Dall’altra parte, invece, ci sono quelle persone che, magari avendo la fortuna di capitare in un luogo dove esiste una chiesa sorella, e magari accogliente, si integrano, diventano parte della vita comunitaria, contribuiscono in una o più attività importanti, e si ritrovano, anni dopo, loro malgrado, a chiedere il trasferimento da una chiesa all’altra, perché vivere intensamente una comunità è meglio che provare a stare con i piedi in due scarpe lontane centinaia di chilometri. In questi casi è inutile dire che sulla chiesa che “perde pezzi” cala un velo di tristezza, ma è un sentimento agrodolce, perché se da un lato c’è la nostalgia e il rammarico per aver perso un fratello o una sorella importante per la vita comunitaria, dall’altro c’è la soddisfazione e il senso di gratitudine a Dio nel vedere che il seme seminato in questa comunità, darà frutti per il campo del Signore, anche se da un’altra parte.

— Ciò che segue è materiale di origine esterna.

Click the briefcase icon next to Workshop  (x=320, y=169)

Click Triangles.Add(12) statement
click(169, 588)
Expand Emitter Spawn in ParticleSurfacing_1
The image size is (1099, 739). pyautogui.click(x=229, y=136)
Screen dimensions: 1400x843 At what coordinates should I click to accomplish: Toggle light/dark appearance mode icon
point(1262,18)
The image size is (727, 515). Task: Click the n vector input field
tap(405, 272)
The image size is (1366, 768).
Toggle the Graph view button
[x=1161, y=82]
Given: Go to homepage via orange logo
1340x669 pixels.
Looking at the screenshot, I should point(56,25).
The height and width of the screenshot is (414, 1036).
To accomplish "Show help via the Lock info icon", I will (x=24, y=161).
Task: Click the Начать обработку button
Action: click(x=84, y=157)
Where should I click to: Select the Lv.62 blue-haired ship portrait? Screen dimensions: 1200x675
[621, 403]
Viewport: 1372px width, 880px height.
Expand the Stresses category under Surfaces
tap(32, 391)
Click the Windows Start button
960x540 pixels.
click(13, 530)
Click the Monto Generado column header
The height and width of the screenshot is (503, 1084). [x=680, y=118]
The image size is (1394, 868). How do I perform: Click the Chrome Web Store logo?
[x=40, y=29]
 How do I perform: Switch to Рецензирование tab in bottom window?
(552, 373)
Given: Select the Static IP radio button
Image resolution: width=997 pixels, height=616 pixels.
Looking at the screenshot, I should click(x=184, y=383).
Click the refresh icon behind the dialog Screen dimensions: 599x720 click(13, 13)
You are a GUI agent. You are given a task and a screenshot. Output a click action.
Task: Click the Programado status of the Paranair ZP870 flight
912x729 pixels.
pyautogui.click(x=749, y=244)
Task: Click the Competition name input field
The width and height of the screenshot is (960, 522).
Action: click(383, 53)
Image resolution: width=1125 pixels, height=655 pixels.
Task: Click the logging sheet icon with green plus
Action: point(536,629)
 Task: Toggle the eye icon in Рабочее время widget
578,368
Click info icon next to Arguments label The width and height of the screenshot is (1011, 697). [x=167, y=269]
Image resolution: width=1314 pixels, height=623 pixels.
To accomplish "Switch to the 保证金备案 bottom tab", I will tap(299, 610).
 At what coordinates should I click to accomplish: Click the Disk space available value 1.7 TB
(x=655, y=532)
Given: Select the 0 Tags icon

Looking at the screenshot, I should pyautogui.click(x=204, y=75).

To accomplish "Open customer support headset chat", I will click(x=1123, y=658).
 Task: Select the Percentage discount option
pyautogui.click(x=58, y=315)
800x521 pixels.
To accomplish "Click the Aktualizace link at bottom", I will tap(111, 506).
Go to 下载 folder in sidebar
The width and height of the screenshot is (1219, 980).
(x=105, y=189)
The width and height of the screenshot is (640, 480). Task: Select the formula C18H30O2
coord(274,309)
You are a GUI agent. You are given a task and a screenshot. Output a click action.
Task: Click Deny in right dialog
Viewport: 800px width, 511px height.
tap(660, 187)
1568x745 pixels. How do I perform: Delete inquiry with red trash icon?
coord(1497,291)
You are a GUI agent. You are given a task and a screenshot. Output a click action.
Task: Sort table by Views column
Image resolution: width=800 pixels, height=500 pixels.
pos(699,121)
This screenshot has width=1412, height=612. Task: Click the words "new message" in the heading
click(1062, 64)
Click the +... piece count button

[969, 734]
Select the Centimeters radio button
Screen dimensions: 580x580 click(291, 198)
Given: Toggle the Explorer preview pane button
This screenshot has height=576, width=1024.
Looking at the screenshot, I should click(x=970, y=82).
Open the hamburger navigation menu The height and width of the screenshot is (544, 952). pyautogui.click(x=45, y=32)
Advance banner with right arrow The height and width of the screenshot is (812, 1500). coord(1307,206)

A pensarci bene, queste storie e queste dinamiche appartengono alla chiesa di Mottola da molto più tempo della mia breve esperienza, e magari ora qualcuno che sta leggendo queste parole si riconoscerà in questi racconti, più o meno lontani nel tempo, ma questo è anche un segno della potente opera di Dio: seminati e seminate nel campo della chiesa locale, cresciuti e cresciute nell’amore e nella testimonianza dei fratelli e delle sorelle, «la loro voce è andata per tutta la terra e le loro parole fino agli estremi confini del mondo» (Rm. 10, 18), e di questo non smetteremo di ringraziare il Signore.